Got it. And then lastly, in the nondilutive financing, the total of $200 million, if you include some of the expected syndicated offering. Just if you're able to comment on how much contribution BOT/BAL versus the other partner programs in this broader deal concept, that would be helpful, just a rough range, Garo.

So I mean, there is -- the relative contribution is articulated in our press release or the Ligand press release that was put out this morning at 7:30. So -- but other than that, we cannot discuss any additional details. Suffice it to say that this financing completely provides us with the freedom to pursue BOT/BAL on our own and pursue BOT/BAL in connection with partners worldwide. So this particular transaction has absolutely no bearing or puts any restrictions on our ability to advance BOT/BAL to -- in collaboration with partners and by ourselves. In other words, the economics of this transaction are defined and that was in the press release.
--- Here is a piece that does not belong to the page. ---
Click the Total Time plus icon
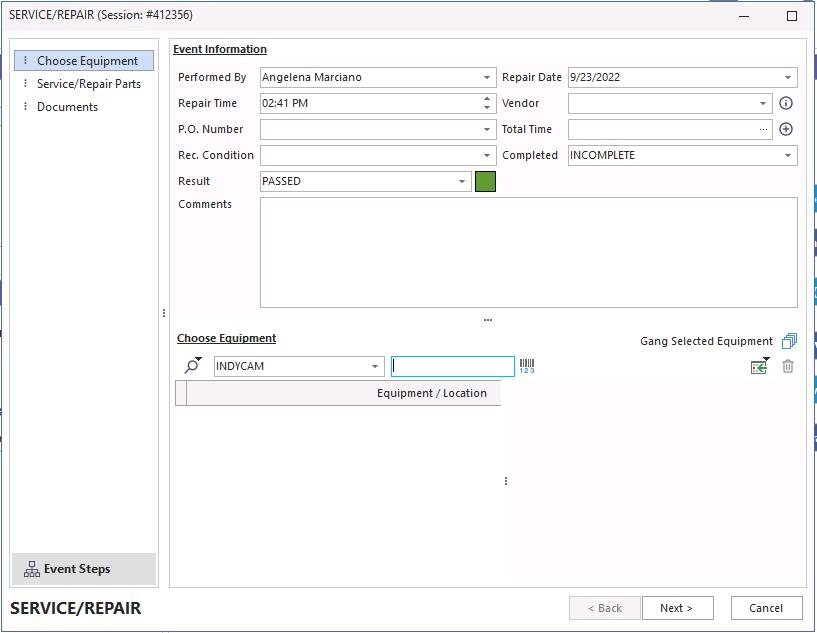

And beyond that, I believe that we are in a superb position to exploit our commercial opportunity with BOT/BAL. And that will be, of course, for the benefit of both the company, our future potential partners and for the benefit of Ligand.

Your next question comes from the line of Kelly Shi of Jefferies.

This is Dave [ph] on for Kelly Shi. My question is about the catalyst in the second half. You said there will be a number of data in melanoma, lung, pancreatic in the second half. Can you provide like expectation, what kind of data we should expect and number of patients and those details?

Okay. So clearly, if the data was expected to be not hazardous, we wouldn't be talking that. But can I provide you with specifics on the data that will compromise our ability to present it in a conferences, the answer is no. So we'll have to see as the data matures, we're very encouraged with what we're seeing across a number of indications. As we said before, that includes melanoma, lung cancer, sarcoma, pancreatic cancer and even others. So please be patient and allow us to make the appropriate disclosures and have an opportunity to present the data to review conferences and also in publications.

Your next question comes from the line of Matthew Phipps of William Blair.

Congrats on the Ligand financing. Just wondering, the additional $25 million that can come from Ligand. Is that purely based on Ligand's decision? Or is there anything that can trigger that decision?

Yes, it is based on Ligand's decision.

Great. And then maybe for Dr. O'Day. The melanoma on the slide that's on the front line trial and front line registrational trial versus standard of care. Wondering if you consider that to be PD-1 monotherapy, PD-1 -- a different PD-1 CTLA4 or PD-1 LAG-3 at this point?

[Operator Instructions] Your next question comes from the line -- I think we lost -- all right. So, we have the next question from Gabriel Kims [ph].

Congratulations on the Ligand financing. Could you just say when is the anticipated closing date? And then, I had a follow-up.

Yes, we can hear you.

I think we mentioned that we expect to close the transaction this month.

Okay. Wonderful. And then in terms of share count, are you able to provide an end of quarter or current share count?

I don't have the share count with me but I believe going into all of this, it was 20 million, something like that. Christine, do you have the exact share count?

Yes, it's just over 20 million. And we did file our 10-Q this morning, so you can see that on our filing.

Okay. And is that also -- okay, wonderful. So that's the current share count as well.

Yes.

There are no further questions at this time. I will now turn the conference back over to Garo Armen for the closing remarks.

Thank you very much. Thank you very much for your attention and your patience. As you know, a number of our shareholders were concerned about how we would be able to get our financial conditions strengthened, our balance sheet strengthened. And what I expect is that today's announcement is the very first step in this process. And so throughout the next weeks, months, we will see additional activities that I expect will strengthen our balance sheet and allow us to be able to pursue our very important mission of getting BOT/BAL to the finish line. Thank you very much.